Hash

Overview

A frequently used data structure is the scr_hash object. This data structure contains an unordered list of elements, where each element contains a key (a string) and a value (another hash). Each element in a hash has a unique key. Using the key, one can get, set, and unset elements in a hash. There are functions to iterate through the elements of a hash. There are also functions to pack and unpack a hash into a memory buffer, which enables one to transfer a hash through the network or store the hash to a file.

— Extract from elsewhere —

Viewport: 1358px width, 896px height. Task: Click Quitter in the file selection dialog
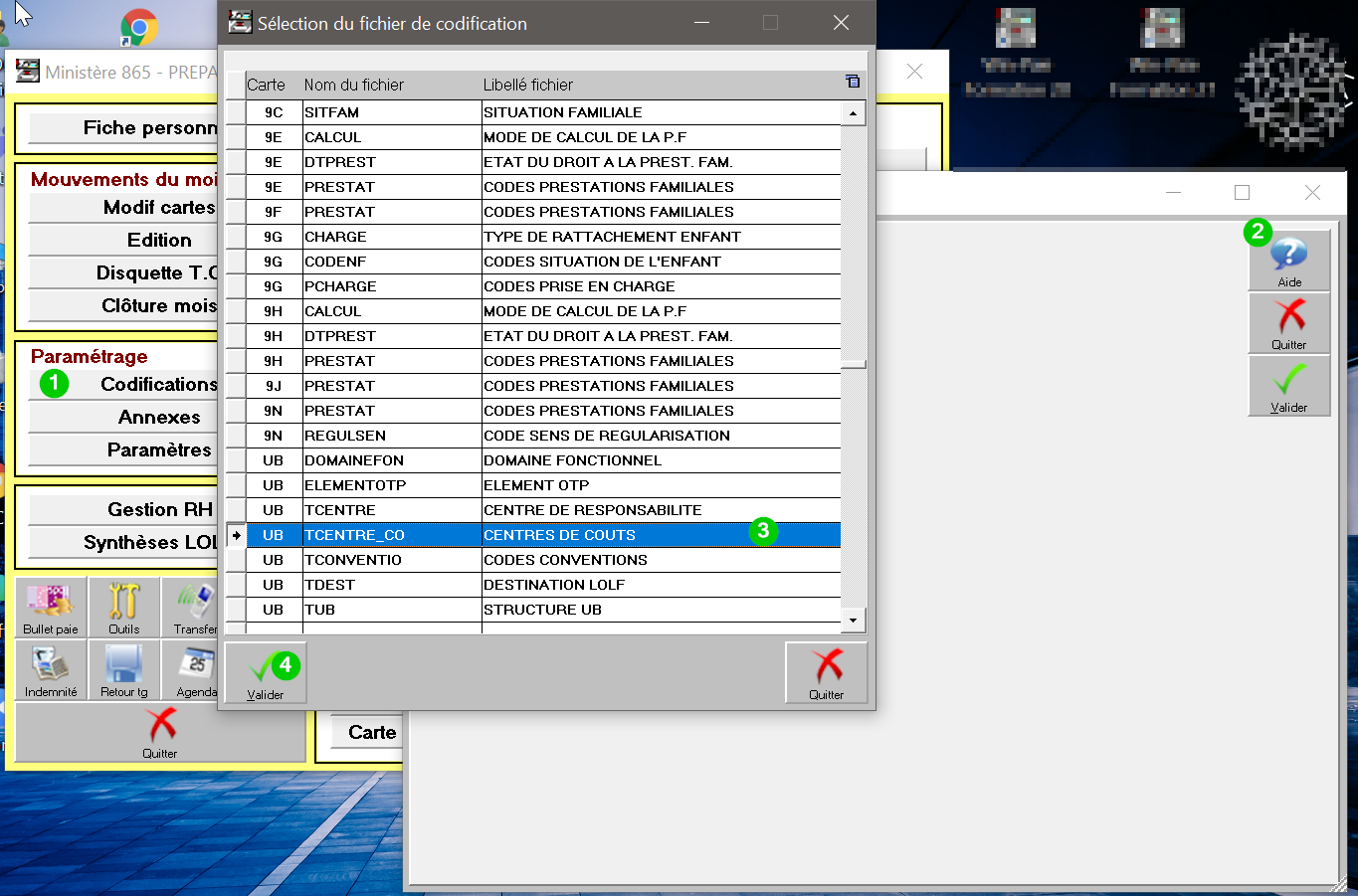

Throughout the documentation and comments in the source code, a hash is often displayed as a tree structure. The key belonging to a hash element is shown as a parent node, and the elements in the hash belonging to that element are displayed as children of that node. For example, consider the following tree:

+- RANK
   +- 0
   |  +- FILES
   |  |  +- 2
   |  +- FILE
   |     +- foo_0.txt
   |     |  +- SIZE
   |     |  |  +- 1024
   |     |  +- COMPLETE
   |     |     +- 1
   |     +- bar_0.txt
   |        +- SIZE
   |        |  +- 2048
   |        +- COMPLETE
   |           +- 1
   +- 1
      +- FILES
      |  +- 1
      +- FILE
         +- foo_1.txt
            +- SIZE
            |  +- 3072
            +- COMPLETE
               +- 1

The above example represents a hash that contains a single element with key RANK. The hash associated with the RANK element contains two elements with keys 0 and 1. The hash associated with the 0 element contains two elements with keys FILES and FILE. The FILES element, in turn, contains a hash with a single element with a key 2, which finally contains a hash having no elements.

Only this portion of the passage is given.